WHAT THE TASK REQUIRES
Present every line of the records below as a numbered list, leaving out the blank lines.
-- BEGIN THE INPUT --
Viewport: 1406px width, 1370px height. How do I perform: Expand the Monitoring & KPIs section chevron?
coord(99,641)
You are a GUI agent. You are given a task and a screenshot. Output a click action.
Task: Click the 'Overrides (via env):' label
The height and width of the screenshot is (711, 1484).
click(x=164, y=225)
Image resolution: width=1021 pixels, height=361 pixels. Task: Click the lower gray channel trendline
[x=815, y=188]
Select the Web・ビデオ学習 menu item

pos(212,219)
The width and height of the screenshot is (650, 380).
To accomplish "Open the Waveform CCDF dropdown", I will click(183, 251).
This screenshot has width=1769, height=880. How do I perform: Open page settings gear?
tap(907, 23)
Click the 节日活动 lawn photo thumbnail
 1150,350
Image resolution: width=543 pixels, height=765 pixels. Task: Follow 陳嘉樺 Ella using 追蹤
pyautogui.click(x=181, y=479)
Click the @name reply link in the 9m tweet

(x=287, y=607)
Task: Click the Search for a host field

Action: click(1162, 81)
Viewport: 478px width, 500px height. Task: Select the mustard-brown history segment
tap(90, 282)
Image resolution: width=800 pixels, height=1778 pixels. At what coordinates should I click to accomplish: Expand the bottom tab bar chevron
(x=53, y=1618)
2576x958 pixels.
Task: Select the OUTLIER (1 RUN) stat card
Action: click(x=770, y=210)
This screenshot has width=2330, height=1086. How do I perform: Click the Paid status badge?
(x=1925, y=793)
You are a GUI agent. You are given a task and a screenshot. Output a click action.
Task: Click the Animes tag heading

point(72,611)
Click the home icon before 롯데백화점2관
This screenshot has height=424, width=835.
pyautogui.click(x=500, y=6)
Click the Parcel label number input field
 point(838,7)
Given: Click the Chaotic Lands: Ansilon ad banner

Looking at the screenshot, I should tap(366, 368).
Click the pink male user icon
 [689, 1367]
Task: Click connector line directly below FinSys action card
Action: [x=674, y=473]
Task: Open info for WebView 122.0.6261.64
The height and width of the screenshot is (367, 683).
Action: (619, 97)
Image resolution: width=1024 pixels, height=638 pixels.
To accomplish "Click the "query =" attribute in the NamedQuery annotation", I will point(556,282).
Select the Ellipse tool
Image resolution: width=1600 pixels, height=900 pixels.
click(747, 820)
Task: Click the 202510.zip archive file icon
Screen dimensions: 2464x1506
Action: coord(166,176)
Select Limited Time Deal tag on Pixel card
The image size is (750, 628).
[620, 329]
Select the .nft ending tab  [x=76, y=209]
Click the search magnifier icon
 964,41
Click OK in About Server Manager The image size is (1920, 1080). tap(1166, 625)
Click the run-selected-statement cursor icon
-- END THE INPUT --
COMPLETED EXERCISE
1. Viewport: 1406px width, 1370px height. How do I perform: Expand the Monitoring & KPIs section chevron?
2. coord(99,641)
3. You are a GUI agent. You are given a task and a screenshot. Output a click action.
4. Task: Click the 'Overrides (via env):' label
5. The height and width of the screenshot is (711, 1484).
6. click(x=164, y=225)
7. Image resolution: width=1021 pixels, height=361 pixels. Task: Click the lower gray channel trendline
8. [x=815, y=188]
9. Select the Web・ビデオ学習 menu item
10. pos(212,219)
11. The width and height of the screenshot is (650, 380).
12. To accomplish "Open the Waveform CCDF dropdown", I will click(183, 251).
13. This screenshot has width=1769, height=880. How do I perform: Open page settings gear?
14. tap(907, 23)
15. Click the 节日活动 lawn photo thumbnail
16.  1150,350
17. Image resolution: width=543 pixels, height=765 pixels. Task: Follow 陳嘉樺 Ella using 追蹤
18. pyautogui.click(x=181, y=479)
19. Click the @name reply link in the 9m tweet
20. (x=287, y=607)
21. Task: Click the Search for a host field
22. Action: click(1162, 81)
23. Viewport: 478px width, 500px height. Task: Select the mustard-brown history segment
24. tap(90, 282)
25. Image resolution: width=800 pixels, height=1778 pixels. At what coordinates should I click to accomplish: Expand the bottom tab bar chevron
26. (x=53, y=1618)
27. 2576x958 pixels.
28. Task: Select the OUTLIER (1 RUN) stat card
29. Action: click(x=770, y=210)
30. This screenshot has width=2330, height=1086. How do I perform: Click the Paid status badge?
31. (x=1925, y=793)
32. You are a GUI agent. You are given a task and a screenshot. Output a click action.
33. Task: Click the Animes tag heading
34. point(72,611)
35. Click the home icon before 롯데백화점2관
36. This screenshot has height=424, width=835.
37. pyautogui.click(x=500, y=6)
38. Click the Parcel label number input field
39.  point(838,7)
40. Given: Click the Chaotic Lands: Ansilon ad banner
41. Looking at the screenshot, I should tap(366, 368).
42. Click the pink male user icon
43.  [689, 1367]
44. Task: Click connector line directly below FinSys action card
45. Action: [x=674, y=473]
46. Task: Open info for WebView 122.0.6261.64
47. The height and width of the screenshot is (367, 683).
48. Action: (619, 97)
49. Image resolution: width=1024 pixels, height=638 pixels.
50. To accomplish "Click the "query =" attribute in the NamedQuery annotation", I will point(556,282).
51. Select the Ellipse tool
52. Image resolution: width=1600 pixels, height=900 pixels.
53. click(747, 820)
54. Task: Click the 202510.zip archive file icon
55. Screen dimensions: 2464x1506
56. Action: coord(166,176)
57. Select Limited Time Deal tag on Pixel card
58. The image size is (750, 628).
59. [620, 329]
60. Select the .nft ending tab  [x=76, y=209]
61. Click the search magnifier icon
62.  964,41
63. Click OK in About Server Manager The image size is (1920, 1080). tap(1166, 625)
64. Click the run-selected-statement cursor icon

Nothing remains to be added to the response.